Edit: sigh, I should probably run my comments through ChatGPT to avoid being downvoted. I like this, I share my enthusiasm. I like the uselessness of it, meaning the uselessness of making a floppy disk in 2025, not the lack of educational value. Sheesh.

Great work! The video does state this clearly that it was about the journey first and foremost and that's great, but yet to me it feels unfinished when it ends as soon as we get to the really fun stuff, so it's complete in the sense of it being well-produced, publishable content, but it's uploaded as soon as it's publishable, and I'm left with "what, that's it?", as I've mostly been looking at milling and some coating. I get this often with similar videos today. Either it's just me (entirely possible) or it's a sign of the times.
These kinds of hobbies always teach people more than expected.

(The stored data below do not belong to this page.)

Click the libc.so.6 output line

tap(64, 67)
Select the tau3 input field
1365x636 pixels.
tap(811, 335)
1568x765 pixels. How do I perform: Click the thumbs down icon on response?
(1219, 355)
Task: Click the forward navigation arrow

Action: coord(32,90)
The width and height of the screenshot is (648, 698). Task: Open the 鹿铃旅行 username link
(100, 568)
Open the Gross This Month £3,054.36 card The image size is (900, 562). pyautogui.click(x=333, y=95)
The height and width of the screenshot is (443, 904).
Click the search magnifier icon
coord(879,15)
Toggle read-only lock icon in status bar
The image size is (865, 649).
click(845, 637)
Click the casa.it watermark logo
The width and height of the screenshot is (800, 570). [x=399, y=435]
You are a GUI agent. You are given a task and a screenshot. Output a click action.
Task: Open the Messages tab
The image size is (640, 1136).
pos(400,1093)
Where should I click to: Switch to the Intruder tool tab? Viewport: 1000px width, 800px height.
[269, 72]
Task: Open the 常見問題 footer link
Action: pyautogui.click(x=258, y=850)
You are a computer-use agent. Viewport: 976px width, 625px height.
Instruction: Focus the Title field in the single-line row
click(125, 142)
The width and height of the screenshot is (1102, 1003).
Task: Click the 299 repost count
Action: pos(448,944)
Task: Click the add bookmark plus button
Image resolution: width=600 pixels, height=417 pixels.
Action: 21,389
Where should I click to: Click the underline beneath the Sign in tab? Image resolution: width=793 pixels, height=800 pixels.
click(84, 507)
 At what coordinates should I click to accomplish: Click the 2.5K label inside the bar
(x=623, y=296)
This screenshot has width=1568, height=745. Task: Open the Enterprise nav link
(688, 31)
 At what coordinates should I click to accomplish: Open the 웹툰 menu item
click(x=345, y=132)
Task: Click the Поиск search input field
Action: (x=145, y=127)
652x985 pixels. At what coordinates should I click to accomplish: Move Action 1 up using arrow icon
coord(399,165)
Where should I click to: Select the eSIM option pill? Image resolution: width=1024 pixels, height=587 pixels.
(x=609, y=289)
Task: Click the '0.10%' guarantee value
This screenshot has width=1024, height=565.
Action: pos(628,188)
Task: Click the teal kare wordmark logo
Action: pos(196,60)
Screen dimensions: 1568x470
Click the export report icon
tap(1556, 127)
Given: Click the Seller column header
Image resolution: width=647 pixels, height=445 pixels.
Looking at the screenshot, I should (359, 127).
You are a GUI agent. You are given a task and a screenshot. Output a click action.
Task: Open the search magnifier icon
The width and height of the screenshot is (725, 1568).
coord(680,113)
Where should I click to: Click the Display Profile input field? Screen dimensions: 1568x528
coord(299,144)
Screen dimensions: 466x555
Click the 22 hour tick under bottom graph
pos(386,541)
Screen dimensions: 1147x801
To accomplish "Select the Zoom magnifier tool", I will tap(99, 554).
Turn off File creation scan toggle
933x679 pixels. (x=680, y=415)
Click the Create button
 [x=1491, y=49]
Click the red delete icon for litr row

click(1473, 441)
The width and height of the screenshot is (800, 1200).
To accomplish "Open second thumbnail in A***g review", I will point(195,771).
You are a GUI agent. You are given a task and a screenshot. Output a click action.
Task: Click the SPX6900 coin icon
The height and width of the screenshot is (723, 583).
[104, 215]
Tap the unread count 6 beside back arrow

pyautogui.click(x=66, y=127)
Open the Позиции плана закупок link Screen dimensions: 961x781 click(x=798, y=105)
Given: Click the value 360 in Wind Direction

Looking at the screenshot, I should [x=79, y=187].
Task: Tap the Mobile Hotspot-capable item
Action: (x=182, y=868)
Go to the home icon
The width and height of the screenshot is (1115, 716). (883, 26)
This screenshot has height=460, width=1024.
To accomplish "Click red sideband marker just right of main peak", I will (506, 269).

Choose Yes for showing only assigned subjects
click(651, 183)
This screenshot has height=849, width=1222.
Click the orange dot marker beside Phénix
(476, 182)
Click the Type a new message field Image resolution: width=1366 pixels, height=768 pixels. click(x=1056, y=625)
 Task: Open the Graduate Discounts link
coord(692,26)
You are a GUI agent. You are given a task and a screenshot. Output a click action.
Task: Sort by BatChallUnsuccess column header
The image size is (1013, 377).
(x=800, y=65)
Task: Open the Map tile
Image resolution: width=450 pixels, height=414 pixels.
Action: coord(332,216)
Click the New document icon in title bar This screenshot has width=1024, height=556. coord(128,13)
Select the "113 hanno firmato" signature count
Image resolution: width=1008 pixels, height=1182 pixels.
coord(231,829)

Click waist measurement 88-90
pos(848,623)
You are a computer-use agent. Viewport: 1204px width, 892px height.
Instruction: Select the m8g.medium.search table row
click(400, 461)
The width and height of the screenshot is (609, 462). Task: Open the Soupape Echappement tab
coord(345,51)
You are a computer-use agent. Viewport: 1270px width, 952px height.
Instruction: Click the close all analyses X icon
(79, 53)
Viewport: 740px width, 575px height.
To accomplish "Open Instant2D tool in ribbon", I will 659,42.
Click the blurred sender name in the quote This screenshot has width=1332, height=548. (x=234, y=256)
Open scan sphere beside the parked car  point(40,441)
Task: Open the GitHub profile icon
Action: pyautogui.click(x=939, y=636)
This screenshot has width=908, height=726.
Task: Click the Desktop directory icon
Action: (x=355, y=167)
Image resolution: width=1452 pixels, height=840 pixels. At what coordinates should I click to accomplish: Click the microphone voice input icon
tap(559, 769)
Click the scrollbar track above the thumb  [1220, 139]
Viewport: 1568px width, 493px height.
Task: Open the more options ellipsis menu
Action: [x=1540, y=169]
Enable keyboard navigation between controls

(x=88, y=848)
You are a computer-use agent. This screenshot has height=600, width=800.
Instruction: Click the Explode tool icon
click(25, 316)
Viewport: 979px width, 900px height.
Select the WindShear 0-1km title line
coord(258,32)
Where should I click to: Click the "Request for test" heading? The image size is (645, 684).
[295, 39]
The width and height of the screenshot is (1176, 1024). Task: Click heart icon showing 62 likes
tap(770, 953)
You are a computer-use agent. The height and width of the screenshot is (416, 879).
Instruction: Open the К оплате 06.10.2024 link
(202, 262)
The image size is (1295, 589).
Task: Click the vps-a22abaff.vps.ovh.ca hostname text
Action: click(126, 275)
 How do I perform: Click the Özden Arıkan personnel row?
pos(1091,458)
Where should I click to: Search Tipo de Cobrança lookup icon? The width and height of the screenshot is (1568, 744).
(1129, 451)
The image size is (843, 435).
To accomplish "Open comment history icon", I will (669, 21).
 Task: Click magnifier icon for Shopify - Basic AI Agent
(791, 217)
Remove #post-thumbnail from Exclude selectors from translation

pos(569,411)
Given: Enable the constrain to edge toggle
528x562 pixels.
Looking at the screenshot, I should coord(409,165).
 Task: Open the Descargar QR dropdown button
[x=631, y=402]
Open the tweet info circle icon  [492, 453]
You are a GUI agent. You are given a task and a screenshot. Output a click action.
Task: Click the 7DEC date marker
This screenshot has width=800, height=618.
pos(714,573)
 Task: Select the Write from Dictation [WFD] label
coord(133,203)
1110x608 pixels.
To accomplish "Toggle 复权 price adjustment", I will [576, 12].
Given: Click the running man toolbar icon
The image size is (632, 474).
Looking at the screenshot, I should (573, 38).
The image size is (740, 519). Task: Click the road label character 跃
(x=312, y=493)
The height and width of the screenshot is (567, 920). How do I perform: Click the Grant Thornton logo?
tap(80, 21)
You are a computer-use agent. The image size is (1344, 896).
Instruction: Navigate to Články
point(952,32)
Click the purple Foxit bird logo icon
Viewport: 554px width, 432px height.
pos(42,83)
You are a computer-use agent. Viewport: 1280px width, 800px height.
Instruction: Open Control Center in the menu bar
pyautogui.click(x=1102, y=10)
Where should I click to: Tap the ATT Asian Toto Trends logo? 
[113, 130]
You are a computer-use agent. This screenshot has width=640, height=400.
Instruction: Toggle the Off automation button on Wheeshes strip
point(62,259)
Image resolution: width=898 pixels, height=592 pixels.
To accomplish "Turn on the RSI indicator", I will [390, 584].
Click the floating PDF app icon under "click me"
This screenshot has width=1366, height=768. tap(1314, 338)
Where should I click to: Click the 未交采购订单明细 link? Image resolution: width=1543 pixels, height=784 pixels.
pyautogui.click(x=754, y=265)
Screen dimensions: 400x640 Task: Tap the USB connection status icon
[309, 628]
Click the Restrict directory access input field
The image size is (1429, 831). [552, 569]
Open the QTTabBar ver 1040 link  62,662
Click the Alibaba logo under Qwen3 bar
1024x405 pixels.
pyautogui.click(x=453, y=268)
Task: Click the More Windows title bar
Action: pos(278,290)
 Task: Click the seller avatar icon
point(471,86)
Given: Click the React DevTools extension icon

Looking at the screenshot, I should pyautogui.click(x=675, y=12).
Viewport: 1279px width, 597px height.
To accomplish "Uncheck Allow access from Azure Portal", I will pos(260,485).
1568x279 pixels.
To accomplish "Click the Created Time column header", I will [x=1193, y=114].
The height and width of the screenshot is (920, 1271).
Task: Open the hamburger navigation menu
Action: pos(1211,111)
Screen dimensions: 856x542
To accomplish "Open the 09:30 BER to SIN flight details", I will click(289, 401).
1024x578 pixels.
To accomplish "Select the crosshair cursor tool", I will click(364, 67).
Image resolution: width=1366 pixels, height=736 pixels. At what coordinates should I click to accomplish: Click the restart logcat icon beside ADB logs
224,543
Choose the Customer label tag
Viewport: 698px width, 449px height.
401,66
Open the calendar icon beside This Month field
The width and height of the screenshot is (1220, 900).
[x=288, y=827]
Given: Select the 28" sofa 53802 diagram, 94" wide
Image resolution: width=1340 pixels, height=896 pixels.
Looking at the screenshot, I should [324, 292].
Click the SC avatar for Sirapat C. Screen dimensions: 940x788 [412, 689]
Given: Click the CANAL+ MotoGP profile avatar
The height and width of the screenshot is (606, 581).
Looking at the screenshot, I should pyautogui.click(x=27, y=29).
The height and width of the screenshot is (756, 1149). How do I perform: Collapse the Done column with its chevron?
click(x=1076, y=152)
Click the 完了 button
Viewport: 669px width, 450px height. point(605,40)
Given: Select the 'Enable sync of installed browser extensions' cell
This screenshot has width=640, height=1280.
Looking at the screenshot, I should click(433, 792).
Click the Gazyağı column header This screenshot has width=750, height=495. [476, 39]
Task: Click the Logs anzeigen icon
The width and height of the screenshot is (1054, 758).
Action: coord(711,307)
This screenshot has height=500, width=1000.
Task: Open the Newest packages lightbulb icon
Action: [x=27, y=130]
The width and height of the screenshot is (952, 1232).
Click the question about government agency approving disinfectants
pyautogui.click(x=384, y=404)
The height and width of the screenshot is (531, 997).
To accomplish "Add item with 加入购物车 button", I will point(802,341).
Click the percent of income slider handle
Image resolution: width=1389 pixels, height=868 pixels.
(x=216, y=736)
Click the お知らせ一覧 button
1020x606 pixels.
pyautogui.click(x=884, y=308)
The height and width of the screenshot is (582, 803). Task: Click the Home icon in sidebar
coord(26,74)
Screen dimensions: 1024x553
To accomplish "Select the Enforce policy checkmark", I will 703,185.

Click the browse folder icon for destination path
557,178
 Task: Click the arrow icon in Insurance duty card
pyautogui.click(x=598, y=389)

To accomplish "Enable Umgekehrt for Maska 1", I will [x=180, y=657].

He gets surprisingly close to viable storage media. Nicely done =3

Title: "I"

First line: "[YouTuber] PolyMatt"

The article just advertises the video. This post could be just the video.

I watched the video when it made the rounds last week. I was impressed with the work and the results. I did wonder, though, if a 5 1/4" disk would have been an easier initial goal, seeing as how the outer envelope is a lot less involved than a 3 1/2".
Oh so OP recreated the Universe?
In the early 80s, a lot of the floppy disks and drives I had to use could have been crafted by cavemen out of a Far Side cartoon.
there is no explanation on how to get the very fine black iron oxide powder in the video, it just appears out of nowhere.
The author said somewhere, (maybe in the comments) that they had purchased ready made iron oxide of required particle size.
Can you fit Doom on it & play it? Bootable Doom Floppy?
In the new Mission: Impossible film they're tasked with making an 8" disk drive from scratch. That should be his next video :)
While it is a great video, it doesn't seem like he actually made a viable floppy disk in the end. Even if he didn't though, it would have been great to say what was actually achieved in the end: what write density was achieved? Could we write and recover even 1KiB of data?
Iron oxide is not what regular floppy disks use. That's probably what the issue was.
Fun fact: I only recently found out that regular 1.44MB floppy disks could be formatted to 32MB.
How beautifully designed was the IBM floppy disk box, visible at the beginning? Great piece of design and branding!
A 5.25" single-density disk would be literally an order of magnitude easier to make. 4x larger magnetic domains. Larger tracks mean wobble matters less. No tight-tolerance shell. Thicker substrate.